Eness is older - 63 - an active elder in the local Mindolo congregation. She walks 45 minutes to and from the church each Sunday. Eness is a widow whose husband was killed in a mining accident more than 24 years ago. At this time her oldest child was 15 years of age and her youngest was only one. She was left to raise her seven children - 2 daughters and 5 sons, on her own. She made the 12- hour trip to Tanzania every two or three weeks to purchase second- hand clothes to sell. She continues to purchase second-hand clothes to support 4 grandchildren who are double orphans. The children are HIV-negative but their parents, Eness' two daughters and their spouses, died of HIV. Two of her four sons are HIV positive. In 2002, she took training as a Home Based Care Giver and now works with a group of 30 or more workers who visit people ill at home, many with TB and HIV. She belongs to a group of 10 grandmothers who would like to start a second group of grandmothers who would work together and support one another.
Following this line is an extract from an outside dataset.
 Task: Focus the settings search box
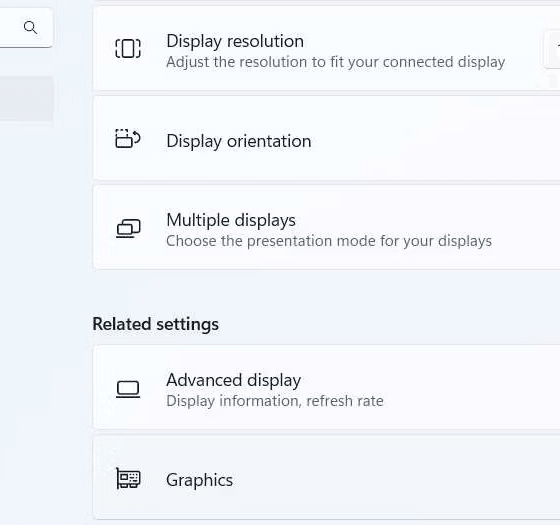(26, 28)
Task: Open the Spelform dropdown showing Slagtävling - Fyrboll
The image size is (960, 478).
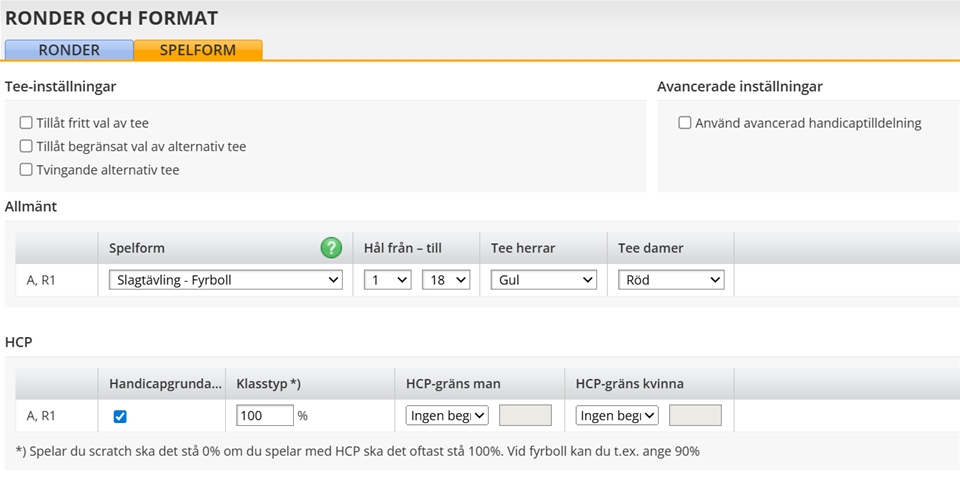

When asked over the phone where she gets her strength, Enness replied: My strength comes from God. She wants to have her grandchidren educated right through university. I kept hearing the word "college" and thought it was like in Latin American settings where "college" simply means private elementary or secondary education. In Zambia, it means university and that is the goal of Eness and these grandmothers.
"We" are called. "We" are invited. "We" are available.
Cecily
June 6, 2011
We are invited to be fully and actively involved in all areas of human activity and development: education, medicine, agriculture, craftwork and building. We are the carpenters, the catechists, the nurses, the community builders, the doctors and the farmers. These are the skills with which we have been blessed, the talents which we have received. We are not to bury them, but to freely share them, so that people might live with dignity and be helped to reach their full human potential. It is not a matter of charity or good deeds. It is a basic Christian obligation to justice. - Spirit and Lifestyle
On May 31, the feast of the Visitation of Mary (Luke 1.39-56) is celebrated - it is a feast that has been part of the Roman liturgy since the 8th century. It's a wonderful missionary feast so well described in today's section of Spirit and Lifestyle. We give freely what we have because these are gifts we have freely received and sharing them is a basic Christian obligation to justice. The reading from Luke contains Mary's song - the Magnificat - my soul magnifies the Lord! A beautiful prayer used each day in divine office. When Dawn and I were in Coban, the capital city of the department of Alta Verapaz, we stayed with the Benedictine sisters. It was always moving, at the end of the evening prayer, to stand and face the large painting of Mary and sing her song.
On May 31, the liturgy contained a second reading as occurs on special feasts. It is from Romans 12.9-16:
Let love be genuine; hate what is evil, hold fast to what is good; love one another with mutual affection; outdo one another in showing honour. Do not lag in zeal, be ardent in spirit, serve the Lord. Rejoice in hope, be patient in suffering, persevere in prayer. Contribute to the needs of the saints; extend hospitality to strangers. Bless those who persecute you; bless and do not curse them. Rejoice with those who rejoice, weep with those who weep. Live in harmony with one another; do not be haughty, but associate with the lowly; do not claim to be wiser than you are.